Allo stesso tempo si percepisce in queste testimonianze il risentimento maschile contro questa forma di potere femminile che è il pettegolezzo55: per questo i due informatori attribuiscono caratteri di mutevolezza (e di conseguente superficialità) e di scarsa attendibilità ai giudizi espressi dalle donne sui comportamenti individuali.
Le osservazioni precedenti ci permettono di portare l'analisi sul tema dello specifico della stratificazione femminile.

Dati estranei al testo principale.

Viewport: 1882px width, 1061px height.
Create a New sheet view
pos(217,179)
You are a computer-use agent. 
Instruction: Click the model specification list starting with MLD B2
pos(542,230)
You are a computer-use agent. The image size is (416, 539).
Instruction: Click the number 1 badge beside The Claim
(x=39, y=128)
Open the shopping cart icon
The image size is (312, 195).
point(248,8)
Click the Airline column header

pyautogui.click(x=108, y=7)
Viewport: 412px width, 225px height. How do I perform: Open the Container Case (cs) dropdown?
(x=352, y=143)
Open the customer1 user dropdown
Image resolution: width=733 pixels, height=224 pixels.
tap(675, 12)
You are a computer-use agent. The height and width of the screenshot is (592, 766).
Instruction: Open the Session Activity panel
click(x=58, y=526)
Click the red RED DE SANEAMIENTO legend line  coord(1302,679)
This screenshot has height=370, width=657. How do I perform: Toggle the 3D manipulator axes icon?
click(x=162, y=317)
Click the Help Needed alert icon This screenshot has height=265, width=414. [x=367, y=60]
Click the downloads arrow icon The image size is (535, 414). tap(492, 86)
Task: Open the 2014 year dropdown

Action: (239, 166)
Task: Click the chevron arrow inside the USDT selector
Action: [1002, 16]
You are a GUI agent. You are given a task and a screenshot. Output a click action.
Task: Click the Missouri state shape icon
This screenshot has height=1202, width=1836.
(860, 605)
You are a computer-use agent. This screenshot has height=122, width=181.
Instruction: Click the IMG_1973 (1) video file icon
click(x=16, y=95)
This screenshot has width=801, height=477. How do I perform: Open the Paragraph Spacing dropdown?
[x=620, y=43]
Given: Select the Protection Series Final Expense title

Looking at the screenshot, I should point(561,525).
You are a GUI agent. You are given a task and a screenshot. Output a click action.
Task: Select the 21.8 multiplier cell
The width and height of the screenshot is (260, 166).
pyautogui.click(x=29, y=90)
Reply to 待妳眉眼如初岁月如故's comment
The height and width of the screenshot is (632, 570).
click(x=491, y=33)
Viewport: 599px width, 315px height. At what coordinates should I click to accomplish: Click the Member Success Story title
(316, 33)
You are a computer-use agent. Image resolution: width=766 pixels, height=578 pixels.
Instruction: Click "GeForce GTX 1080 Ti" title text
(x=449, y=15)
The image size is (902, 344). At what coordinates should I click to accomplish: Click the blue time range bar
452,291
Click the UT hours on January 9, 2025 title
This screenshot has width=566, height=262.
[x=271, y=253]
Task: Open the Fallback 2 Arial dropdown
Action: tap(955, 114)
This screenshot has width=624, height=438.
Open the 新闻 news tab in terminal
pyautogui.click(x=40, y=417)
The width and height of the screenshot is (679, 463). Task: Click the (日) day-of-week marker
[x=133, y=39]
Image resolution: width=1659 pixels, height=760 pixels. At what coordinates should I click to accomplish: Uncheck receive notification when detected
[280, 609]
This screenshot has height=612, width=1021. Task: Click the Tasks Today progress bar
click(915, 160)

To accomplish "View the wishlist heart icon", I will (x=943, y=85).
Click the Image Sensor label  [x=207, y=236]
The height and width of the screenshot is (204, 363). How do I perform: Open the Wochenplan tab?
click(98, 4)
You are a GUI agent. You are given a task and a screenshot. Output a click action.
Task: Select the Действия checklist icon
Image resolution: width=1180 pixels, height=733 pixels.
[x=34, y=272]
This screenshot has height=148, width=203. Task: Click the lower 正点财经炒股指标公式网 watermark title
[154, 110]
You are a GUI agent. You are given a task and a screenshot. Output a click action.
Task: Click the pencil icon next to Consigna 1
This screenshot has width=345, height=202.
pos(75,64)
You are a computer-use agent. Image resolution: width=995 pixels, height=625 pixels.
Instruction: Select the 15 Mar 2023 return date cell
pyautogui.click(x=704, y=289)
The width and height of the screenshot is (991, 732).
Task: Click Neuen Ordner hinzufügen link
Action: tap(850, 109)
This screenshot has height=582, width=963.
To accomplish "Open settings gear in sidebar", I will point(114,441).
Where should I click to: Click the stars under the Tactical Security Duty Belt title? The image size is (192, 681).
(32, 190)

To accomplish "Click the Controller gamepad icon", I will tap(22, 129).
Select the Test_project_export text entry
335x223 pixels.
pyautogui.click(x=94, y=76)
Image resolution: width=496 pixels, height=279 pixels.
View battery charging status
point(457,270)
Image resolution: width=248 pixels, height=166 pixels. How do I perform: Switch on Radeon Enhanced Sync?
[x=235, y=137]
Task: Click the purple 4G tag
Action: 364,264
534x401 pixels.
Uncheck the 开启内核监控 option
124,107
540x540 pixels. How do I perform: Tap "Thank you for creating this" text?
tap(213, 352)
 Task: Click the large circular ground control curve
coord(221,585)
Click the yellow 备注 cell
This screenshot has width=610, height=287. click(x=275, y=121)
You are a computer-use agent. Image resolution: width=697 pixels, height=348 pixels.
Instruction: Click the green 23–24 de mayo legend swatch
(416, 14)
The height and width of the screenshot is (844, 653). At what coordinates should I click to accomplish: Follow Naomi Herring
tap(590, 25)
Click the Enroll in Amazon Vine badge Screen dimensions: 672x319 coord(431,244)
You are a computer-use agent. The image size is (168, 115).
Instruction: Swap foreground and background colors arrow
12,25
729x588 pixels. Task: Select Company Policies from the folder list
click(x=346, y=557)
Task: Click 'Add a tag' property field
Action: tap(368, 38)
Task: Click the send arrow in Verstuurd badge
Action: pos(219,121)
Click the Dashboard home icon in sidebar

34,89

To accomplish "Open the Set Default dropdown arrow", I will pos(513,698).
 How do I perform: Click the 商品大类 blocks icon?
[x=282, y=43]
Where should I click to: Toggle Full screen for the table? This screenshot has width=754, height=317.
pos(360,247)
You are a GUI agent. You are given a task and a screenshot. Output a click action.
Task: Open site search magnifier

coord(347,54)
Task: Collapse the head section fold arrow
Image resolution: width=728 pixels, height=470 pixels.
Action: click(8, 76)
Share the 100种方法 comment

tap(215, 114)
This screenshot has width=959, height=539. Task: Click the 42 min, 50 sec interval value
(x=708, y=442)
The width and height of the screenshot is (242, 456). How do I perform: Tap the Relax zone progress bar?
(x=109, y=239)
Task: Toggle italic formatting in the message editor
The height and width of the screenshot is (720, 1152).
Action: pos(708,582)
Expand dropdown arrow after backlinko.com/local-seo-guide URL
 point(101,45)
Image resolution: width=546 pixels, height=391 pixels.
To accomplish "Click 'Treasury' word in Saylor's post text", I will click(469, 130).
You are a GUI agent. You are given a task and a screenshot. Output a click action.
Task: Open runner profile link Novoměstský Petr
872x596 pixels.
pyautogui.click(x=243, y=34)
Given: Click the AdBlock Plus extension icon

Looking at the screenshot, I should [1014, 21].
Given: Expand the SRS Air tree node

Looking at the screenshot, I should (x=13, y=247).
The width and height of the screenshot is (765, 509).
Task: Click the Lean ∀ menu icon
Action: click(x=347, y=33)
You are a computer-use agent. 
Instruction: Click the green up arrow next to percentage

Infatti una donna è, come un uomo, valutata in base alla sua origine, alla famiglia cui appartiene e alla sua occupazione, ma condizione del rispetto che le si tributa è, in misura assai maggiore di quanto non accada per un uomo, il mantenimento di comportamenti conformi alle norme dominanti nelle relazioni con l'altro sesso. Va del resto osservato che, se lo status della donna è collegato ai suoi rapporti con gli uomini (nel senso predetto e perché, in quanto sorella, moglie o madre, gode ascrittivamente di livelli diversi di prestigio), allo stesso tempo il modo in cui gioca questi ruoli condiziona lo status dell'uomo, o degli uomini a cui è legata: con l'onore della donna è insomma in gioco il credito politico dell'uomo nella comunità:

[...] beh, c'era il rispetto del capofamiglia, sai una volta... Ogni famiglia veniva rispettata. Naturalmente veniva rispettato quello che... specialmente una volta, una volta... quello che aveva una famiglia in cui tutto rigava diritto, dalle nuore, dai coso e qui e là [...] se tutto rigava diritto era quello lì: "Un uomo in gamba, guarda che quello lì ti ha sempre tenuto la famiglia [...]"
(Testimonianza di P. R., n. 1940)

Se il pettegolezzo, come dicevamo, dà origine all'opinione pubblica della comunità ed è una forma di potere tipica delle donne, possiamo ipotizzare che esse si stratifichino anche in base al loro inserimento in reti più o meno estese di rapporti in cui il pettegolezzo costituisce un contenuto espressivo fondamentale. Inoltre data la valenza normativa della pratica del controllo delle nascite, la considerazione sociale che in molte società la donna deriva da un'elevata fecondità, qui non esiste, anzi sono deplorate quelle donne, e più in generale quelle coppie, che hanno molti figli.
La condizione della donna in questa comunità, similmente a quella che troviamo in tante altre, ha quindi aspetti ambivalenti, non è unicamente definibile: in generale si può riconoscere che una donna è sempre "in una posizione di svantaggio nella competizione per il potere ed il prestigio"56, ma allo stesso tempo bisogna comprendere il suo modo indiretto di far politica, attraverso quei canali informali cui abbiamo finora accennato e sui quali torneremo nel prossimo capitolo allorché si tratterà di delineare i caratteri distinti della socialità maschile e femminile.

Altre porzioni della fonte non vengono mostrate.